Тофу Лю показал мне разные памятные мелочи — в том числе фото Чжу Ли, девяти лет от роду, во время выступления со струнным квартетом консерватории, и магнитофонную запись сюиты Сметаны «С родины» в исполнении Чжу Ли и Кая — которую Лю тайно хранил всю культурную революцию.
— Господин Лю, как вам удавалось такое прятать?
Он, улыбнувшись, пожал плечами.
— Перед тем как меня отправили на российскую границу, в своей шанхайской спальне я вырезал в паркете тайник. Вы же знаете, до чего паркет твердый! А у меня был только кухонный нож. Заняло это целых две ужасные недели. Я ждал, что вот-вот ворвутся хунвейбины — и тут мне и конец придет. Я спрятал под полом дюжину магнитофонных записей, кое-какие фото и ноты и свою скрипку. Когда я через десять лет спустя вскрыл пол, в скрипке было мышиное гнездо… Но только поглядите-ка на эту запись, — он поднял катушку и продемонстрировал ее мне. Она была в первозданном виде. — Хотите послушать?
Я, не в силах вымолвить ни слова, кивнула.
Он осторожно вставил катушку в старинный проволочный магнитофон. И, когда все было готово, повернул ручку.
Меня настигли ноты. И я отвернулась.
Мне подумалось вдруг, будто я вижу, как раздвигаются шторы и как из окна на меня вниз смотрит папа. Он высунулся наружу с девятого этажа. Кто-нибудь еще это видел? Или его видела только я? Отец завязал себе глаза — прежде чем покончить с собой, он повязал на лицо тряпку.

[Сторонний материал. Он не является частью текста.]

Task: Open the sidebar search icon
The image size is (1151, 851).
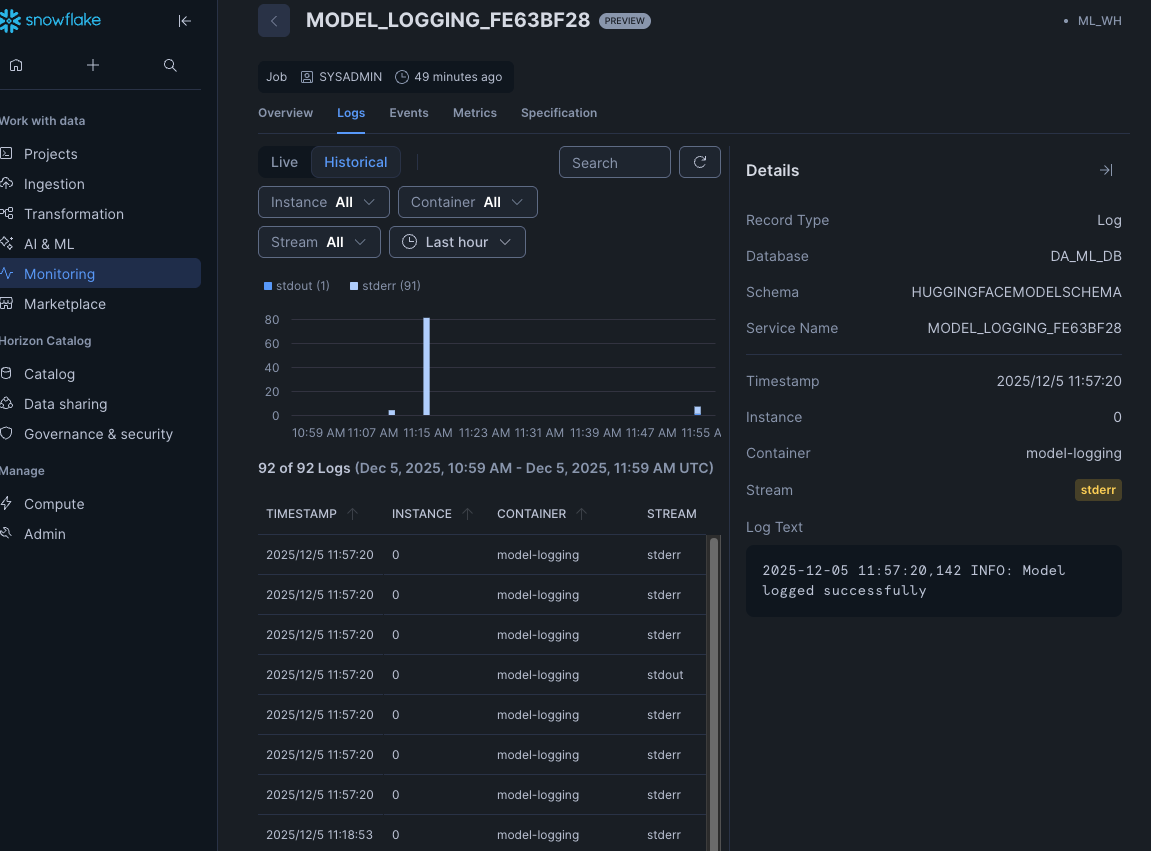Action: tap(170, 65)
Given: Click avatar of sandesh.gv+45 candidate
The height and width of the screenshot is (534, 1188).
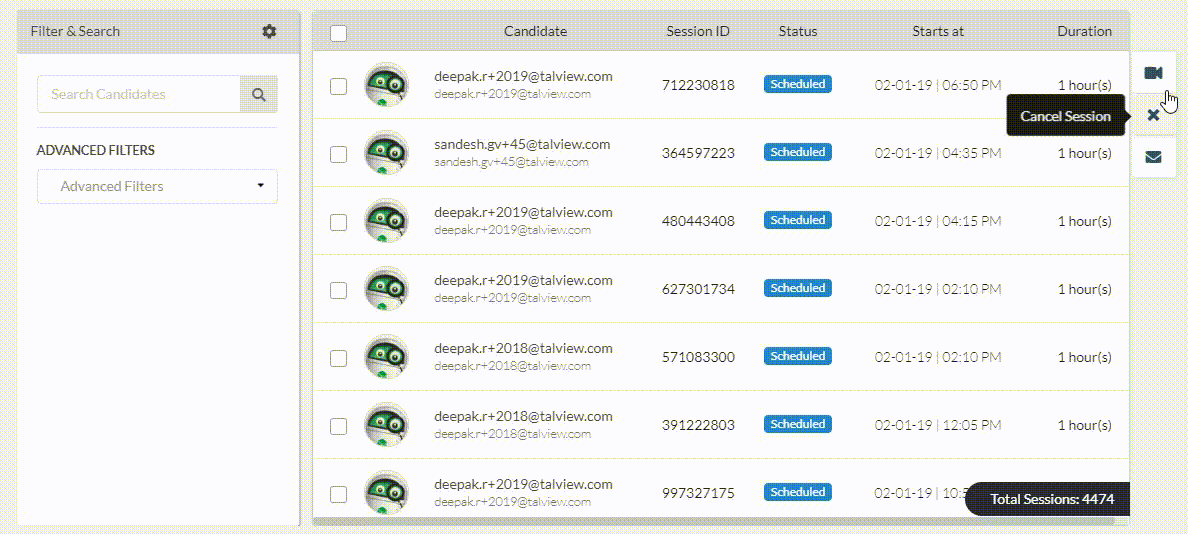Looking at the screenshot, I should click(x=386, y=152).
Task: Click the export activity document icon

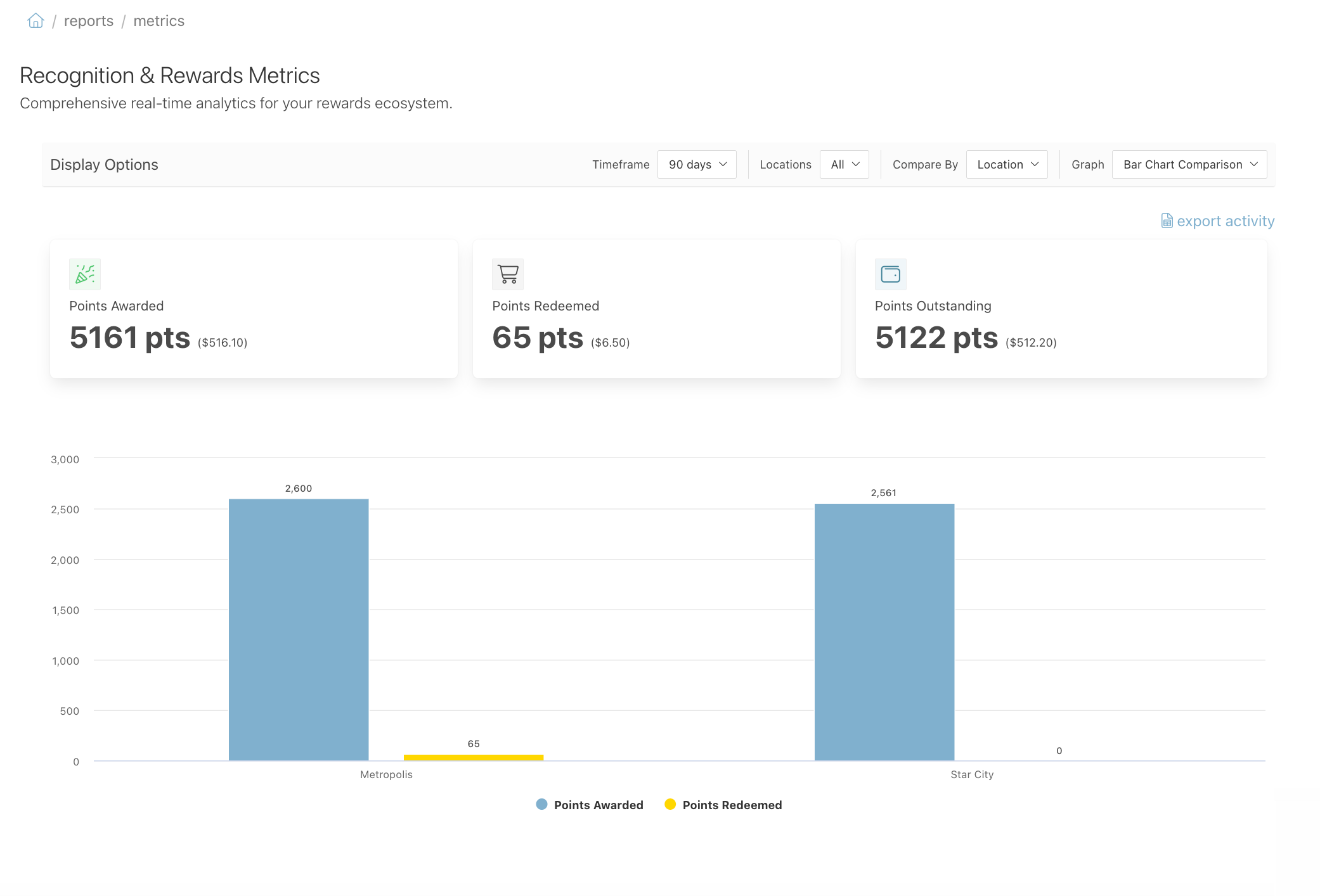Action: 1167,221

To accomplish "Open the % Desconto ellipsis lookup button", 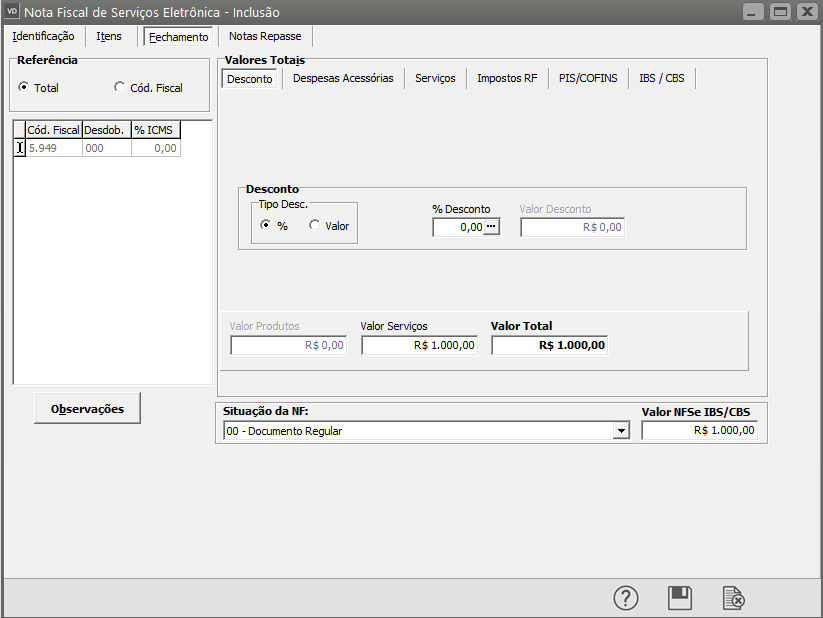I will click(x=491, y=227).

Я узнала об этом, только когда получила копии бумаг из гонконгской полиции, и эта деталь меня сломила.
Сейчас я впервые слышала, как папа играет на рояле. Цзян Кай казался мне незнакомцем, кем-то, кто всегда был живее и полнее воспоминаний, чем я могла себе представить. И все же, когда я слушала скрипку Чжу Ли, ее размеренный, честный голос, почему же у меня было чувство, будто я знала ее всю жизнь?